Actually, calling it site-specific is cheating a bit since the site was created for this New York transfer rather than the other way around. The production debuted in 2014 at Harrington’s Pie & Mash Shop in Tooting, South London, the city’s oldest continuously operating pie shop, before moving to the West End.
For its off-Broadway run, designer Simon Kenny has transformed the Barrow Street Theatre in Greenwich Village into an uncanny facsimile of the original setting. The walls are artfully aged in jaundiced yellow mottled with water damage, and the rusty air vents serve more to hide the modern stage lighting than to expel the acrid smoke wafting up from imagined furnaces in the bakehouse below. The optional extra of traditional fare is even served on old-fashioned enamel plates.

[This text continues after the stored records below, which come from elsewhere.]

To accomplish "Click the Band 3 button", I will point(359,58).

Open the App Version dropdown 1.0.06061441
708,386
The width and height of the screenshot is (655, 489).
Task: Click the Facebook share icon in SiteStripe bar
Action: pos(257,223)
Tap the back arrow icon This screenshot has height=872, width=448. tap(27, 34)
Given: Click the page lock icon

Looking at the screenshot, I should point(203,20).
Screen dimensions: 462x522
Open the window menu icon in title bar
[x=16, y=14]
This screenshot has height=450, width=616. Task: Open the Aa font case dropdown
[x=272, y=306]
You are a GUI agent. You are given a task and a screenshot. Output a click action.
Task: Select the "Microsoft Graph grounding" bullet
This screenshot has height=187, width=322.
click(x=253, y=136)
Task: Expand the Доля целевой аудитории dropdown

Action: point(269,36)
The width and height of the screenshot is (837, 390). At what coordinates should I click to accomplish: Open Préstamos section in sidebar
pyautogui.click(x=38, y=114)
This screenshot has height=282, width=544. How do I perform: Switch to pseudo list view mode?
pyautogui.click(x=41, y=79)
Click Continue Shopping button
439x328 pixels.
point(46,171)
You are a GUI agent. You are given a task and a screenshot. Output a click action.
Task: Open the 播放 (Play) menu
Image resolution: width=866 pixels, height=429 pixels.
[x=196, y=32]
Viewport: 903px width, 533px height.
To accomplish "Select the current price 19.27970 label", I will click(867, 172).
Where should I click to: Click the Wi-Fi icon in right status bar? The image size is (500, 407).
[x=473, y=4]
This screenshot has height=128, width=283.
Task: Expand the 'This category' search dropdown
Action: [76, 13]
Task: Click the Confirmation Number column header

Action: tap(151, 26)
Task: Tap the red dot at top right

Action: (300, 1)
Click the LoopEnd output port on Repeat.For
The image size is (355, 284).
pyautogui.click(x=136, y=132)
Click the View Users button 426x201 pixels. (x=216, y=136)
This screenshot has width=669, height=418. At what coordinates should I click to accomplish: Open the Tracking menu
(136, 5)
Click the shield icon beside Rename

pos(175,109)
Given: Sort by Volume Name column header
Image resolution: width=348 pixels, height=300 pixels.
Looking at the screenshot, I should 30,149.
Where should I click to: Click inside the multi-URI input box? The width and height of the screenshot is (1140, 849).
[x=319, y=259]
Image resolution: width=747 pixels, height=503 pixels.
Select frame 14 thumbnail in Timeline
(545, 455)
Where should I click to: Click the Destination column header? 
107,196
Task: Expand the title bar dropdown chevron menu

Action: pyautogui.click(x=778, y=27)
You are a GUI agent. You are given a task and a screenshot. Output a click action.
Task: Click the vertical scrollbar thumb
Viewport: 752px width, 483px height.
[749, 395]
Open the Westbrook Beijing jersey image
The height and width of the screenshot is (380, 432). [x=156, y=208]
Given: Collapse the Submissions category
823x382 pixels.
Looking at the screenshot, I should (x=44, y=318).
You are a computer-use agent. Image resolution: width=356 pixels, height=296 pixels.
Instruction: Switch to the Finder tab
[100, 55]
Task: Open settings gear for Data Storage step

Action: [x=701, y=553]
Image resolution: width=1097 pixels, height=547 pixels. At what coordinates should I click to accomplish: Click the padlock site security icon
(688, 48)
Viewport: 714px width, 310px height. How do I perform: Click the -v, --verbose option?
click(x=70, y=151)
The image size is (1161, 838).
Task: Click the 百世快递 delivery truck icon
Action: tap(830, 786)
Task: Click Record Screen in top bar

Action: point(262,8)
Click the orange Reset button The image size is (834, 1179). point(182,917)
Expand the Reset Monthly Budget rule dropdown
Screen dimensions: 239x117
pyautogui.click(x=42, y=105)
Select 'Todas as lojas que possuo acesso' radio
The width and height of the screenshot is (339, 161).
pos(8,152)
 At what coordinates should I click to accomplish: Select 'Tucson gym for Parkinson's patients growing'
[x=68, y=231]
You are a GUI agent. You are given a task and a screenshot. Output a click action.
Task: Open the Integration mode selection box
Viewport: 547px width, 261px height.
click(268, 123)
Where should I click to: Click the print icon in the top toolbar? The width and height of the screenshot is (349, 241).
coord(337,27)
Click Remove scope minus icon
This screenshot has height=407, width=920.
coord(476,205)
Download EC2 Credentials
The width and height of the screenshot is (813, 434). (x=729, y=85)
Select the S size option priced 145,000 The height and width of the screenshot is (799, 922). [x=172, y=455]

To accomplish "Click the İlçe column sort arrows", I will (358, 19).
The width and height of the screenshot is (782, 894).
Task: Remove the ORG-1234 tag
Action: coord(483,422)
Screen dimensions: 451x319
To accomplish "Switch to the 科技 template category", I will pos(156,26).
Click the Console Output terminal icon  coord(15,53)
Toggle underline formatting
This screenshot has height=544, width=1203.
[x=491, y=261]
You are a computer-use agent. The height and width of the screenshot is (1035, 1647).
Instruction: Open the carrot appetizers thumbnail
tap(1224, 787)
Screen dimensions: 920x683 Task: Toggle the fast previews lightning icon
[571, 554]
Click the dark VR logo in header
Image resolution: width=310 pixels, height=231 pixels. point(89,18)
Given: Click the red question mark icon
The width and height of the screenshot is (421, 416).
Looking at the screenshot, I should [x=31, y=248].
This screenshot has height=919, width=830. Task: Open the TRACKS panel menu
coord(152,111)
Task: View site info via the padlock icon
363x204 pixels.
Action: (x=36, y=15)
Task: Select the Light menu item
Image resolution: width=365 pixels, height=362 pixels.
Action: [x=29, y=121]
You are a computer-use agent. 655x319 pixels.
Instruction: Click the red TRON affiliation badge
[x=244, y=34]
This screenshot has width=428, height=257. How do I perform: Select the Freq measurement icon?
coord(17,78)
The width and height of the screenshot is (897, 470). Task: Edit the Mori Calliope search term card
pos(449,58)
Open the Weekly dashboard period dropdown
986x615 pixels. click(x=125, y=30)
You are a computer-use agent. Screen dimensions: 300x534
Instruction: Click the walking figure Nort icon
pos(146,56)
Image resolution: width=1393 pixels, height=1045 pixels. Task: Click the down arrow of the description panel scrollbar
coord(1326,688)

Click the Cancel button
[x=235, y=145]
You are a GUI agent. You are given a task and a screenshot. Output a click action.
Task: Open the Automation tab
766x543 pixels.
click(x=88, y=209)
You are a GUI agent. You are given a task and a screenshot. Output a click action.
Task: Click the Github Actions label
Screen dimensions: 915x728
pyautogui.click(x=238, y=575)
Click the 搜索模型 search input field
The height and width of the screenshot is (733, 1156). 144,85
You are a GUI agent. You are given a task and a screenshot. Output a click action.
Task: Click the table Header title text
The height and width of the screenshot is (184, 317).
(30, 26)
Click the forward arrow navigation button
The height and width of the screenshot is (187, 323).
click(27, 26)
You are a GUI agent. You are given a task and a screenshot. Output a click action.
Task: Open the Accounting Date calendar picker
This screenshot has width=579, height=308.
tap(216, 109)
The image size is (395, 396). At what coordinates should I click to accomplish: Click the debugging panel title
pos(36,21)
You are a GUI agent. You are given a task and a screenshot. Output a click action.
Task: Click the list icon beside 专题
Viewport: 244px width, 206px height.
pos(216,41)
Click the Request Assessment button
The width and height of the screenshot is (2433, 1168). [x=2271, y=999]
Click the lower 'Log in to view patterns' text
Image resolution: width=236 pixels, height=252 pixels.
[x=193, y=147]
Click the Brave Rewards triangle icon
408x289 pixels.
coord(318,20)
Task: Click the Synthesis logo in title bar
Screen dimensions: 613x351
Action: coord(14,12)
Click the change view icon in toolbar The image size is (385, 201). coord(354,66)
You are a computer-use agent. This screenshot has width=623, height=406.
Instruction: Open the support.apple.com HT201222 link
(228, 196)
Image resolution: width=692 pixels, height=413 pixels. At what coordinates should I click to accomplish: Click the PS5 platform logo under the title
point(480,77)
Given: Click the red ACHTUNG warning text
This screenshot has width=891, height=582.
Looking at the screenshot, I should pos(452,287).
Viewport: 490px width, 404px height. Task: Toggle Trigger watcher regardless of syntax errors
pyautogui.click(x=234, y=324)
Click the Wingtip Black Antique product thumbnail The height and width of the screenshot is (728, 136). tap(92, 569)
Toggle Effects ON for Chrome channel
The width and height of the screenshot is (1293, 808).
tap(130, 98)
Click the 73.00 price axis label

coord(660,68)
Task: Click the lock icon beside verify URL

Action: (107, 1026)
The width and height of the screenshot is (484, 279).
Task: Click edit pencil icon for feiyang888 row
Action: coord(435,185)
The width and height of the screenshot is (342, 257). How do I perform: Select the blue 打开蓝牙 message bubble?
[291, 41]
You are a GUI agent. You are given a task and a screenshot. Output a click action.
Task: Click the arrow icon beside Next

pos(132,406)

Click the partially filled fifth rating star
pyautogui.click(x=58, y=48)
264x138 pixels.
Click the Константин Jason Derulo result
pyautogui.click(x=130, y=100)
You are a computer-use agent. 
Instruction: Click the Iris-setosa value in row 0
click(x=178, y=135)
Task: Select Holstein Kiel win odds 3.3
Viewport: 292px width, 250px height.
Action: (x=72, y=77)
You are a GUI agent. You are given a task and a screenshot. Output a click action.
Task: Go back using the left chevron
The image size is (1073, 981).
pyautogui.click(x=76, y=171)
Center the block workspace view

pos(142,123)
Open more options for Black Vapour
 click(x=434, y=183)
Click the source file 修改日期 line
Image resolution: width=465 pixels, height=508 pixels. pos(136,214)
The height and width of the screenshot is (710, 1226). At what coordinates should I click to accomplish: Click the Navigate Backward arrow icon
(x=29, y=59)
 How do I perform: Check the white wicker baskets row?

As a concept, it holds together remarkably well, with resourceful use of candlelight and lanterns to enhance the period illusion. We’re drawn into a squalid world in which Mrs. Lovett (Siobhan McCarthy) — the widowed shopkeeper purveying “The Worst Pies in London,” as her first song delicately puts it — finds a crafty solution to the prohibitive cost of meat. That arrives thanks to the slow-boiling murderous rage of her new tenant, Sweeney Todd (Jeremy Secomb), the escaped former convict once known as Benjamin Barker. Back in Fleet Street and resuming his old barbershop trade, he’s determined to exact revenge on corrupt Judge Turpin (Duncan Smith), who had him sent away 15 years earlier on trumped-up charges. Anyone else who crosses his path in the meantime is gravy. Literally.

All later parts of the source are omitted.